■ **What to do**:
a: Can you condense the paragraph of the commentary on Powell's reappointment that begins "One of the most curious subjects" into a shorter version that keeps its main facts?
b: Could you duplicate the part of the commentary on Powell's reappointment between "In the recovery" and "Fed policy moves.", inclusive?

■ **Reading text**:
------------
One of the most curious subjects in the monetary policy transformation phase, under the highest inflation in the last thirty years in the US and the ongoing effects of Covid-19, was the new chair of the Fed. At this point, continuity was taken as a basis in the Fed, and Biden reappointed Powell as chairman. Brainard, who was named for the presidency, was promoted to the vice chair position. As the most important pioneer of conventional policy implementation, the Fed will realize the transformation of financial conditions with its planned course in the broad term. In this context, although the Powell election is relatively "hawkish", we think that it is necessary to consider the current route from a broad perspective.
In the recovery phase of the US economy from the pandemic, the need to protect from the rise in consumer prices has emerged as an after-effect. The Fed, which is normally cautious about interest rates and considers raising rates at the latest possible stage, may therefore be in a position to act more proactively. Inflation is an issue that affects income erosion and income inequality. The inflation boom, which came with the bottleneck created by the supply and demand imbalance, combined with the acceleration in demand after an unprecedented pandemic, became compelling. Uncertainties over inflation and employment targets persist amid calls for further tightening, and attention is shifting thoughts on the pace and timing of further Fed policy moves.
Powell's re-nomination also demonstrates government support on the Fed, based on a belief in continuity. Regarding the applied ground and planning, under the guidance of policy normalization, we will wait for the continuation of the current order, at least within the framework of the recovery in the labor market and the pace of inflation, which may be open-ended. The December meeting may be the scene of a critical adjustment at this point. The continuation of this effect due to the rate of increase in prices and tense supply chains may mean that a policy ground that will accelerate the economy is withdrawn and adjustment may therefore be required. Thus, a quicker-than-planned withdrawal of the massive asset purchase program could mean faster asset purchase cuts if inflation hold steady, in which case an earlier rate hike. The FOMC minutes can help decipher the mix of members' thoughts on how the Fed's goals are progressing.
------------
■ **Information**:
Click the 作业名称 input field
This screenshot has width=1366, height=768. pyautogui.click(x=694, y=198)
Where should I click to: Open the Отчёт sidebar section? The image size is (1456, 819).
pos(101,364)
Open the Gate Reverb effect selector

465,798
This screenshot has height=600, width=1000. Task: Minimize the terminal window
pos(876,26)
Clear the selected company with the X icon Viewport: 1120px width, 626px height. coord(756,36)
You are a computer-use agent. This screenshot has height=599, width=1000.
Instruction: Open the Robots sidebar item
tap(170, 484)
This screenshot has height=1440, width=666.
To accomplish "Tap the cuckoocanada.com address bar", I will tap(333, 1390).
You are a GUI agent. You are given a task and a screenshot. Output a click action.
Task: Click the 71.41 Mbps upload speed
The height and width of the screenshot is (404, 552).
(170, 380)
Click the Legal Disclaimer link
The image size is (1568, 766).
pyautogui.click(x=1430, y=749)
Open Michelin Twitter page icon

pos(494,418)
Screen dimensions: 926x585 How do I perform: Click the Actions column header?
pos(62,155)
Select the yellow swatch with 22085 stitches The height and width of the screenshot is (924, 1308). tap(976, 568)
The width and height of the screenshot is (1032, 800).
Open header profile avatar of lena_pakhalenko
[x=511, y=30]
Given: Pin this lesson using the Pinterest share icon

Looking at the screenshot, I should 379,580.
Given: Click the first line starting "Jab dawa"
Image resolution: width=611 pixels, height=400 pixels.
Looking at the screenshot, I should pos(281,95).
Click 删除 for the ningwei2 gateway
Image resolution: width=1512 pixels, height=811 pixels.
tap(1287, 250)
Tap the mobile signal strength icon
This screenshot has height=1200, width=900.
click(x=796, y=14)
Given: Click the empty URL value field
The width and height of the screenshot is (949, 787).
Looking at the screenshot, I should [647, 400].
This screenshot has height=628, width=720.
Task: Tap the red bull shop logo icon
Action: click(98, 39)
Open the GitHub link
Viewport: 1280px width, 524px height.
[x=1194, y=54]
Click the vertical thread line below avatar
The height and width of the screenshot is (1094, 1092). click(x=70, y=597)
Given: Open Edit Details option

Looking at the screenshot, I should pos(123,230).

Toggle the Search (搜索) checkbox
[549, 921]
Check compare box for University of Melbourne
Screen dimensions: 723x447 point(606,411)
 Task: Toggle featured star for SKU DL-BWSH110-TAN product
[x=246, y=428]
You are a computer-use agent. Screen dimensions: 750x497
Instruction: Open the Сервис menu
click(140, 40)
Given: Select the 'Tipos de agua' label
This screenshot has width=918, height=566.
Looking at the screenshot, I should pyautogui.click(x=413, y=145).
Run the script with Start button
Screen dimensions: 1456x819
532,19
------------
■ **Answers below**:
a: With US inflation at a thirty-year high and Covid-19 still having an effect, the choice of Fed chair drew close attention. The Fed kept to continuity: Biden reappointed Powell as chairman, and Brainard, who had been named for the presidency, was promoted to vice chair. Over the broad term, the Fed will carry out its planned transformation of financial conditions. The writers note that the choice of Powell is relatively "hawkish" but say the current course should be viewed from a broad perspective.

b:
In the recovery phase of the US economy from the pandemic, the need to protect from the rise in consumer prices has emerged as an after-effect. The Fed, which is normally cautious about interest rates and considers raising rates at the latest possible stage, may therefore be in a position to act more proactively. Inflation is an issue that affects income erosion and income inequality. The inflation boom, which came with the bottleneck created by the supply and demand imbalance, combined with the acceleration in demand after an unprecedented pandemic, became compelling. Uncertainties over inflation and employment targets persist amid calls for further tightening, and attention is shifting thoughts on the pace and timing of further Fed policy moves.